There are always good arguments put forward to trim the public service but the problem with losing 12,000 positions by natural attrition – resignations and retirements – is losing experienced people and possibly freezing out the bright young graduates.

And the problem with more voluntary redundancies is losing the good people.

Just ask John Howard, who supervised the departure of an estimated 30,000 public servants.

They took the money and ran – to their own consultancies.

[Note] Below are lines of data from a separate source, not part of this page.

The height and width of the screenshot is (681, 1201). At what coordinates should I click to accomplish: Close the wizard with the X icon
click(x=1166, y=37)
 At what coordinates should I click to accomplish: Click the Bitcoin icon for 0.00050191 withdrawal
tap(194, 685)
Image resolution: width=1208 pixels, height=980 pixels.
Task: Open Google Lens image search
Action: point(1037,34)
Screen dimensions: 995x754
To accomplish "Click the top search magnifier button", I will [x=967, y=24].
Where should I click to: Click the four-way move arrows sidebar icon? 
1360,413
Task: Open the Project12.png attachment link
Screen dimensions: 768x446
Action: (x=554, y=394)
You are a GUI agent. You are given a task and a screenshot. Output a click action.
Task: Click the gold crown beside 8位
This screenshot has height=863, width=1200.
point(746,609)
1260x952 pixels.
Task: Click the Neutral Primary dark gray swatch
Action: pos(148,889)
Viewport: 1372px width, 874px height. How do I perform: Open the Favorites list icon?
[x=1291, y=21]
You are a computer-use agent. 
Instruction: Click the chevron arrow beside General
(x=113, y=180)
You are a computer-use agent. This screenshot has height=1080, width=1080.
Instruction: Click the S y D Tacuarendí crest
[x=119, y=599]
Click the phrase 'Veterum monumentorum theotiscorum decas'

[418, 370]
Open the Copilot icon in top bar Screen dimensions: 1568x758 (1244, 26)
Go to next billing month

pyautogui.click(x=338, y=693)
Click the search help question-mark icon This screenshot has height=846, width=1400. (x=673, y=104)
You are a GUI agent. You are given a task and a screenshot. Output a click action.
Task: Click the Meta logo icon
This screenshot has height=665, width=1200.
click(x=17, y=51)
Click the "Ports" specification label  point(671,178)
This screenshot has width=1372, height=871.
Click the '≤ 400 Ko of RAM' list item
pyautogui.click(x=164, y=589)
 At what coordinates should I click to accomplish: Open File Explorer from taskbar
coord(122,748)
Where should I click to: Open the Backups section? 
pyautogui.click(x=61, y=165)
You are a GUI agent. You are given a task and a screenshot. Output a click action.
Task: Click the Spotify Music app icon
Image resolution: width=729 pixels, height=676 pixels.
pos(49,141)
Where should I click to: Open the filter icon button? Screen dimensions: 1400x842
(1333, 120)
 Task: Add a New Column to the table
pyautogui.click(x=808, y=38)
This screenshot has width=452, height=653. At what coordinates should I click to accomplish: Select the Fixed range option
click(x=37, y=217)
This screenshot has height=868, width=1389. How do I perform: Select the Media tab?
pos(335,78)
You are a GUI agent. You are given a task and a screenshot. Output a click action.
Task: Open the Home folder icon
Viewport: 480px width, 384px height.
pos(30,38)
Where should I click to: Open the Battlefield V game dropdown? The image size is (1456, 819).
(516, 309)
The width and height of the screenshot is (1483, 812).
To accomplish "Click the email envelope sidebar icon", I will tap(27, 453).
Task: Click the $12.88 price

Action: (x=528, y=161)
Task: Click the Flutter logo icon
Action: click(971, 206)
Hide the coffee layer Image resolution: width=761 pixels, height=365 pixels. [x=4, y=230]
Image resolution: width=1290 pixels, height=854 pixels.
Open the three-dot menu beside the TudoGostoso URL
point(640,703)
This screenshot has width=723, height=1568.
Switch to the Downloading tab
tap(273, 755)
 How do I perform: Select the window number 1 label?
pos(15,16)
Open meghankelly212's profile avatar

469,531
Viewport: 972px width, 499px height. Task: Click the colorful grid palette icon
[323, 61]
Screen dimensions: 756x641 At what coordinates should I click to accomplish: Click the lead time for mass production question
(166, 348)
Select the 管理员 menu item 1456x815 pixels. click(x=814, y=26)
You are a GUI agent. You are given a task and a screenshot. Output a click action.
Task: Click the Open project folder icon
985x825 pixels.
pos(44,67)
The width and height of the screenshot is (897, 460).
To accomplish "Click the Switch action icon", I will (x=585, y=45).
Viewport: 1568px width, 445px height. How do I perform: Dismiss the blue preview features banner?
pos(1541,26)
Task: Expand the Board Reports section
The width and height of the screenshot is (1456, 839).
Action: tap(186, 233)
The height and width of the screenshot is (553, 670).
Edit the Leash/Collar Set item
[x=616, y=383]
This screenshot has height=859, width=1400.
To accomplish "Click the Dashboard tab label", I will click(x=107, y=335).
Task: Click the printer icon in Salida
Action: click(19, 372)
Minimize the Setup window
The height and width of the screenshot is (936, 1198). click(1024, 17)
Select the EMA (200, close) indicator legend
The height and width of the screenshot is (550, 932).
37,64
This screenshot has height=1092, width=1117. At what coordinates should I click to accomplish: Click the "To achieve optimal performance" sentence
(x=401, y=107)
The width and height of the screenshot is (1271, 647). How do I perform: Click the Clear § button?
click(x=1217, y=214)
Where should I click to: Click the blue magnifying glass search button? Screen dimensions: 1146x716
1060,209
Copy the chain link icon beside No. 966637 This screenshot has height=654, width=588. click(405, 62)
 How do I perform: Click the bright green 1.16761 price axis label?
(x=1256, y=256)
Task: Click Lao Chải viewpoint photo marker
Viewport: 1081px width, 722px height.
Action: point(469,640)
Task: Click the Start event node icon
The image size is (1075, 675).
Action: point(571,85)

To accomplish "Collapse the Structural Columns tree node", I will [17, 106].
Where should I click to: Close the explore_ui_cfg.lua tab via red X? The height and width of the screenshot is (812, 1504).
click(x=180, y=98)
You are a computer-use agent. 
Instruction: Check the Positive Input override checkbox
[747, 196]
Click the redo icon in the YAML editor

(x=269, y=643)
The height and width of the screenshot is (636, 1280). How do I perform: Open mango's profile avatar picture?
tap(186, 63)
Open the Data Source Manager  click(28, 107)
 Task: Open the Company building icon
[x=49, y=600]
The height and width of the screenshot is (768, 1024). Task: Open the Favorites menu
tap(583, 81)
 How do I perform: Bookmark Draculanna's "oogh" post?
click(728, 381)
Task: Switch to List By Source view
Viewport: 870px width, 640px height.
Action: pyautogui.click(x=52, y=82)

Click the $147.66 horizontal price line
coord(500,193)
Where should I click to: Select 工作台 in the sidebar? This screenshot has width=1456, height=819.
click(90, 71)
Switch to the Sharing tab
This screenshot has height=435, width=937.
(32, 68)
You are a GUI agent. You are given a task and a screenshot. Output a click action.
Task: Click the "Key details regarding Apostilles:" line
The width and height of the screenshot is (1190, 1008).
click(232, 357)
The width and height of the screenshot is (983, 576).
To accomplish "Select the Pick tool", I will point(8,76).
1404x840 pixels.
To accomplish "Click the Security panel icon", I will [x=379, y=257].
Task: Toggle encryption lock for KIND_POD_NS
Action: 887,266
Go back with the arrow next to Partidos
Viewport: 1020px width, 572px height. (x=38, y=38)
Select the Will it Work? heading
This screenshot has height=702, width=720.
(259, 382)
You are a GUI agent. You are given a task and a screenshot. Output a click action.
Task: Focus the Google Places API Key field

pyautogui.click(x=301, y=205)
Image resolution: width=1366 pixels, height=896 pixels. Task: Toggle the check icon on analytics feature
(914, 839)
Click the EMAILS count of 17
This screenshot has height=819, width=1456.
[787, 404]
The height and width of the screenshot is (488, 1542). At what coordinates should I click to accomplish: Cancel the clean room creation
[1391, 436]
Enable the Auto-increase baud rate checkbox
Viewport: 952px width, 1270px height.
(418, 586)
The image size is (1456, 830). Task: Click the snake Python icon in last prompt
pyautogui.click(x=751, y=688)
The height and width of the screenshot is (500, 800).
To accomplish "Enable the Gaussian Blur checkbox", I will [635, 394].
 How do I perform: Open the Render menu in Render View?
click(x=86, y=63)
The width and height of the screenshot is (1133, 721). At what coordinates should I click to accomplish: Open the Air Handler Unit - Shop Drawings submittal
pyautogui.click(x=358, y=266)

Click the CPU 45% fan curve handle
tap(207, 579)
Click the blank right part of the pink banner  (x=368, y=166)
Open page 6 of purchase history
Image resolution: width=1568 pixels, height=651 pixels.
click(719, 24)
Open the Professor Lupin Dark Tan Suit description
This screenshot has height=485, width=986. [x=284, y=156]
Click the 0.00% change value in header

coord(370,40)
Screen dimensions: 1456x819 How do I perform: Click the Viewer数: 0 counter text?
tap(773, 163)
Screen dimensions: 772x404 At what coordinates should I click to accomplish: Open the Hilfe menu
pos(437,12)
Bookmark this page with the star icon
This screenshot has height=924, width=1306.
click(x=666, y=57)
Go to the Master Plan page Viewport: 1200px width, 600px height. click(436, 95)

They knew exactly what their former departments needed and, with fewer staff back there, reaped the benefits of contracting out services.

Why should we expect any different this time?

Sure, departmental staff lists will be shorter. But the budgets will be paying contractors.

Never mind, so long as the Coalition government can tell the Canberra-bashers elsewhere that the dreaded public service has been trimmed, all will be fine.

And Abbott clearly has in mind winning marginal seats by relocating public servants, to Gosford and northern Australia.

As if by magic, the public servants shifted are no longer a drain on the purse, but will boost the local economy.

And if the lure of the ocean does not work, staff of the agency earmarked to be relocated, might find the ACT bureaucracy extending a welcoming hand.

The salaries would be lower, but it would mean not having to shift the family and find new schools.

However, even with the informal recruiting drive by the ACT, there are not many people to be absorbed by the smaller bureaucracy.